WORK TO COMPLETE: Please reproduce, word for word, only the part of the listing below that runs from the line containing "This screenshot has height=594, width=972." down to the line containing "(x=105, y=689)", both of those lines included.

(Data records)
▶
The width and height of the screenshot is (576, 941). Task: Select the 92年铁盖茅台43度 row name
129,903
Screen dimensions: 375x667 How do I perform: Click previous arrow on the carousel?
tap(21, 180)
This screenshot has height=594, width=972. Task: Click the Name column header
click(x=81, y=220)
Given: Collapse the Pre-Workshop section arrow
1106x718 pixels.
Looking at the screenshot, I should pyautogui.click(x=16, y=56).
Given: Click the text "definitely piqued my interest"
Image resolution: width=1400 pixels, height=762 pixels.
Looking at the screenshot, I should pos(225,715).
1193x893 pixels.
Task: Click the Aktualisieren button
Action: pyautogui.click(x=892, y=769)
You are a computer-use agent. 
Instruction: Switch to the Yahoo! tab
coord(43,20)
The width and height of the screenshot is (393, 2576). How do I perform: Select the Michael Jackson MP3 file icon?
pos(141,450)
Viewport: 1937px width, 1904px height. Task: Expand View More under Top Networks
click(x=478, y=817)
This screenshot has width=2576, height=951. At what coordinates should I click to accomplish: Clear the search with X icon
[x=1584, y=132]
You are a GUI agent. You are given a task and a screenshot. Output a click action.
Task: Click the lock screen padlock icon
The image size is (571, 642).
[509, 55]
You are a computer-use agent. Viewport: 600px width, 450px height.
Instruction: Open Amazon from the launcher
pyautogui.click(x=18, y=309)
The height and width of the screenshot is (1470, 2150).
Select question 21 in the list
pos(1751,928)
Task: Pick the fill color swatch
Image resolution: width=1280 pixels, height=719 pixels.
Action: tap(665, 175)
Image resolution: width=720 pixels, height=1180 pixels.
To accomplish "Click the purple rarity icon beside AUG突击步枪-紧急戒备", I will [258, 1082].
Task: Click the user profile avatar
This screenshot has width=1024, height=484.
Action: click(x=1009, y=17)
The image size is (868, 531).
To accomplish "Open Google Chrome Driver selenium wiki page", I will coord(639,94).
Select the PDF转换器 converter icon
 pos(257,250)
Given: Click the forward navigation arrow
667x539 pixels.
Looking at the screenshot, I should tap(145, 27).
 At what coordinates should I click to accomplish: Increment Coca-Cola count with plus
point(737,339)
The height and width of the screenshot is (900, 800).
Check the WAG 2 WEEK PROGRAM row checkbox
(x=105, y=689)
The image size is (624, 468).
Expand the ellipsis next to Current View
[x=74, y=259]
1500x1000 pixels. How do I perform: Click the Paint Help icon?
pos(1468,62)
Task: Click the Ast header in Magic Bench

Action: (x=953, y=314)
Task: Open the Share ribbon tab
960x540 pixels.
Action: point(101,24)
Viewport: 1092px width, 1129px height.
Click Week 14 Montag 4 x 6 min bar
◀
CORRECT RESPONSE:
This screenshot has height=594, width=972. Task: Click the Name column header
click(x=81, y=220)
Given: Collapse the Pre-Workshop section arrow
1106x718 pixels.
Looking at the screenshot, I should pyautogui.click(x=16, y=56).
Given: Click the text "definitely piqued my interest"
Image resolution: width=1400 pixels, height=762 pixels.
Looking at the screenshot, I should pos(225,715).
1193x893 pixels.
Task: Click the Aktualisieren button
Action: pyautogui.click(x=892, y=769)
You are a computer-use agent. 
Instruction: Switch to the Yahoo! tab
coord(43,20)
The width and height of the screenshot is (393, 2576). How do I perform: Select the Michael Jackson MP3 file icon?
pos(141,450)
Viewport: 1937px width, 1904px height. Task: Expand View More under Top Networks
click(x=478, y=817)
This screenshot has width=2576, height=951. At what coordinates should I click to accomplish: Clear the search with X icon
[x=1584, y=132]
You are a GUI agent. You are given a task and a screenshot. Output a click action.
Task: Click the lock screen padlock icon
The image size is (571, 642).
[509, 55]
You are a computer-use agent. Viewport: 600px width, 450px height.
Instruction: Open Amazon from the launcher
pyautogui.click(x=18, y=309)
The height and width of the screenshot is (1470, 2150).
Select question 21 in the list
pos(1751,928)
Task: Pick the fill color swatch
Image resolution: width=1280 pixels, height=719 pixels.
Action: tap(665, 175)
Image resolution: width=720 pixels, height=1180 pixels.
To accomplish "Click the purple rarity icon beside AUG突击步枪-紧急戒备", I will [258, 1082].
Task: Click the user profile avatar
This screenshot has width=1024, height=484.
Action: click(x=1009, y=17)
The image size is (868, 531).
To accomplish "Open Google Chrome Driver selenium wiki page", I will coord(639,94).
Select the PDF转换器 converter icon
 pos(257,250)
Given: Click the forward navigation arrow
667x539 pixels.
Looking at the screenshot, I should tap(145, 27).
 At what coordinates should I click to accomplish: Increment Coca-Cola count with plus
point(737,339)
The height and width of the screenshot is (900, 800).
Check the WAG 2 WEEK PROGRAM row checkbox
(x=105, y=689)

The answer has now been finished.